Using JASP to perform a Bayesian paired-sample t-test for the Survey of Attitudes toward Statistics

In the realm of statistical analysis, Bayesian methods offer a powerful alternative to traditional frequentist approaches, providing researchers with robust tools for inference and hypothesis testing. This poster presents a practical application of Bayesian analysis using JASP (Jeffreys's Amazing Statistics Program), an open-source software package designed for intuitive Bayesian analysis. We use the Survey of Attitudes toward Statistics (SATS) data collected from students who enrolled in an Introduction to Statistics course at the University of Minnesota Rochester. Specifically, we focus on the Bayesian paired-sample t-test, a fundamental tool for comparing the means of paired observations. Through a step-by-step guide, we demonstrate how to conduct the Bayesian paired-sample t-test in JASP, including data preparation, specification of prior distributions, model estimation, and interpretation of results.
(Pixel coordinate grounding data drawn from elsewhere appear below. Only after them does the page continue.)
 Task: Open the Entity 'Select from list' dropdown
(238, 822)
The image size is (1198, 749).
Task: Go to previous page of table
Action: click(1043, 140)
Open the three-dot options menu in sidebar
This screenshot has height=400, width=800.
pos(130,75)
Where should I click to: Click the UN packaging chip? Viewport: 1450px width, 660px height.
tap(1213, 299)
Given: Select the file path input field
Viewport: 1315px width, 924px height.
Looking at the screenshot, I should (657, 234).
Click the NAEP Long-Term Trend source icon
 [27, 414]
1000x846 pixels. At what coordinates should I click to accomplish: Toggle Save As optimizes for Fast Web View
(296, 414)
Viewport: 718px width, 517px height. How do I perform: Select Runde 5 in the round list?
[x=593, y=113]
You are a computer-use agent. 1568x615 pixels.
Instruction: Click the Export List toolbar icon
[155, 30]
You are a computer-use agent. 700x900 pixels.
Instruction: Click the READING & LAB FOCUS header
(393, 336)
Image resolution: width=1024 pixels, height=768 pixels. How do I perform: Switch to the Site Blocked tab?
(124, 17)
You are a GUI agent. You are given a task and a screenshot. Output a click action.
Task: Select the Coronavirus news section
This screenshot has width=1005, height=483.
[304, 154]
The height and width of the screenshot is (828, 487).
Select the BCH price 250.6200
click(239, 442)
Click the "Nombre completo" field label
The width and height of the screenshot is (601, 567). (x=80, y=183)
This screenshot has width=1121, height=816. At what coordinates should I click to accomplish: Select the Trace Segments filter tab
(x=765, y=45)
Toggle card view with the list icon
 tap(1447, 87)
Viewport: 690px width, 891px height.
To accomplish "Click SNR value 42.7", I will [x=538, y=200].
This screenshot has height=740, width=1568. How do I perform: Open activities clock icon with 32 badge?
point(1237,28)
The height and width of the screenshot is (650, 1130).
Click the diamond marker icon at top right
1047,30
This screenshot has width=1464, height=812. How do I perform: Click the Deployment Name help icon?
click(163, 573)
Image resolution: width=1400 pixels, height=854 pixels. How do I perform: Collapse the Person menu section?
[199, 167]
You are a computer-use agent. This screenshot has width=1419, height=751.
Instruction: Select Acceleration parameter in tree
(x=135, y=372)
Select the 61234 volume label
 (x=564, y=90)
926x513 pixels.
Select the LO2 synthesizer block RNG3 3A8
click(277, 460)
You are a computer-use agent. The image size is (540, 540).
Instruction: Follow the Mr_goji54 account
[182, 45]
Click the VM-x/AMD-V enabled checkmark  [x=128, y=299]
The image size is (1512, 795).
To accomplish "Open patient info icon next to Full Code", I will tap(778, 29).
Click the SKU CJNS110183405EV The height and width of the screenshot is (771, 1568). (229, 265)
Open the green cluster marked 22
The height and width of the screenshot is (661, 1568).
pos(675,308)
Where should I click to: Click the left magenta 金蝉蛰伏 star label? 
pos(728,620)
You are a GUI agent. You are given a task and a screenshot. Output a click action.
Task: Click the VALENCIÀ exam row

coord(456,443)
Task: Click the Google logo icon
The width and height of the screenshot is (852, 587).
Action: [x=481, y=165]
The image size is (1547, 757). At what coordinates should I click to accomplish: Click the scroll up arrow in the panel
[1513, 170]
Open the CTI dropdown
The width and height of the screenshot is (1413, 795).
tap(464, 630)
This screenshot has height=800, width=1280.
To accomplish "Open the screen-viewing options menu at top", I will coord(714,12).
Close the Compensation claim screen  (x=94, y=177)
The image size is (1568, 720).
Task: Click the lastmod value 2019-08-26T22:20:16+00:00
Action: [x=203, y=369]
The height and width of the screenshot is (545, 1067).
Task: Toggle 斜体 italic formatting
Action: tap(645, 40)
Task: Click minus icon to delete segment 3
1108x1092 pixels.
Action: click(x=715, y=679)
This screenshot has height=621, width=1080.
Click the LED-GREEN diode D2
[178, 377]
By applying Bayesian principles, we showcase the advantages of incorporating prior knowledge, quantifying uncertainty, and making informed decisions in statistical analysis. This poster serves as a valuable resource for researchers and practitioners seeking to utilize JASP for Bayesian inference in the exploration of attitudes toward statistics and beyond, and aims to encourage researchers to explore and embrace Bayesian alternatives to traditional frequentist tests in their statistical analyses.